--- Start PASSAGE ---

Craigslist and Carnegie

Alan Rusbridger, editor of the Guardian was handing out the honours this week at the annual Workworld media awards run by the Work Foundation. The gathering was held at the London Picadilly headquarters of BAFTA (The British Academy of Film and Television Arts).
He showed a few slides beforehand, highlighting the predicament of newspapers. One of the slides featured a picture of Renzo Piano's New York Times Tower, now under construction on 42nd street, New York. When finished the tower will provide office space for 10,000 employees.
The next slide featured the unassuming San Franciso house (pictured here) that Craig Newmark and his 22 employees use to produce Craigslist, the internet advertising phenomenon that Rusbridger fears is "sucking the life out of newspapers" with its free access and free advertising deal for most advertisers.
Craigslist's revenue is drawn from paid for job advertisements in various cities and apartment listings in New York. If you look at the advertising rates (the top rate is $75) and note that the site gets 500,000 new jobs advertised every month, the revenue model begins to make sense.
Everything about Craigslist (apart from the HQ and the number of employees) is big. It gets more than 5 bn page views a month, 10m unique visitors and places more than 10m new classified ads each month.
As Rusbridger pointed out, Piano's crystal tower is "old economy". So is Rusbridger's salary: base pay up 14.7 per cent from £272,000 to £312,000 a year as Private Eye was kind enough to remind us this week. I assume his £175,000 bonus awarded on top of that figure recognises that the declining newspaper circulation might have been much steeper without his efforts.
I have been unable to find a salary figure for Craig Newmark (here is his picture gallery instead), founder of Craiglist, but, since it is a not for profit venture, I doubt that it will be anything like the $210m that Home Depot paid its unsuccessful former chief executive, Bob Nardelli, simply to go away.
Jim Buckmaster, the chief executive of Craigslist, has bemused New York analysts by telling them that the aim of the venture is not to maximise profits but to perform a service. Newmark himself does not seem to be switched on by thoughts of cash mountains. He says in this Wired magazine interview that the only thing he lacks is a private parking space.

--- End PASSAGE ---

> [WHAT TO WORK ON]:
[1] According to the Craigslist piece, why does the site's revenue model begin to make sense?
[2] In the Craigslist piece, how many employees will the New York Times Tower provide office space for when it is finished?

--- Start SUPPLIED INFORMATION ---

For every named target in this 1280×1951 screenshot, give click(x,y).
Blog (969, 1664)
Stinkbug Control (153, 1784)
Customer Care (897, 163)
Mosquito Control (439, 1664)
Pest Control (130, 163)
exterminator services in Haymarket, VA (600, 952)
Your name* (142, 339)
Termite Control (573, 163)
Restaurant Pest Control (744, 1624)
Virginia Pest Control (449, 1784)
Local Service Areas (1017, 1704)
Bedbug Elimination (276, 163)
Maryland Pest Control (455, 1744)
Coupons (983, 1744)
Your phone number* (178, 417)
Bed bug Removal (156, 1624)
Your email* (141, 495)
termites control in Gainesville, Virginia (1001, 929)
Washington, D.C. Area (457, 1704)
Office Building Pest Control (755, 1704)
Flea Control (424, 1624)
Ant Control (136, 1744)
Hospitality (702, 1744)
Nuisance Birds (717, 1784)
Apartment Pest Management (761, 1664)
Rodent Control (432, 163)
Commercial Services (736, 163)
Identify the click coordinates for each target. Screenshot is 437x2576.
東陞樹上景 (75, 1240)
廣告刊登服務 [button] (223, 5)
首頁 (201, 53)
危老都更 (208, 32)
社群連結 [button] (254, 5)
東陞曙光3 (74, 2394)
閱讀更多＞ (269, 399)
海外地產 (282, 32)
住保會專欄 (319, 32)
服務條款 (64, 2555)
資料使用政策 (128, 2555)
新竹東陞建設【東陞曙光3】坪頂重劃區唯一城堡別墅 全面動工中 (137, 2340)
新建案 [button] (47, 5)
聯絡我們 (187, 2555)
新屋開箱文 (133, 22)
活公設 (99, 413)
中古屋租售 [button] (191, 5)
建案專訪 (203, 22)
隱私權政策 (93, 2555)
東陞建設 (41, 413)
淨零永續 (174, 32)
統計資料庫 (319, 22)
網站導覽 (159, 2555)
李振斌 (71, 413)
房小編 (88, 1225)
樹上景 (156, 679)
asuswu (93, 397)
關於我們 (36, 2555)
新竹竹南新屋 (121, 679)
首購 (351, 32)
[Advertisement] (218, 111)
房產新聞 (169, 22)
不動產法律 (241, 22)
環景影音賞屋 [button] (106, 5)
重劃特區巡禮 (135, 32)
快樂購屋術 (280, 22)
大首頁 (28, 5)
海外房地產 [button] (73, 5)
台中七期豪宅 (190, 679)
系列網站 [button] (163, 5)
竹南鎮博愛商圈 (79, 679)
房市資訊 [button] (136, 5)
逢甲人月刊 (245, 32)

--- End SUPPLIED INFORMATION ---

> [ANSWERS GIVEN]:
[1] Craigslist earns its revenue from paid job advertisements in various cities and from apartment listings in New York. Its top advertising rate is $75, and the site gets 500,000 new jobs advertised every month.

[2] 10,000 employees.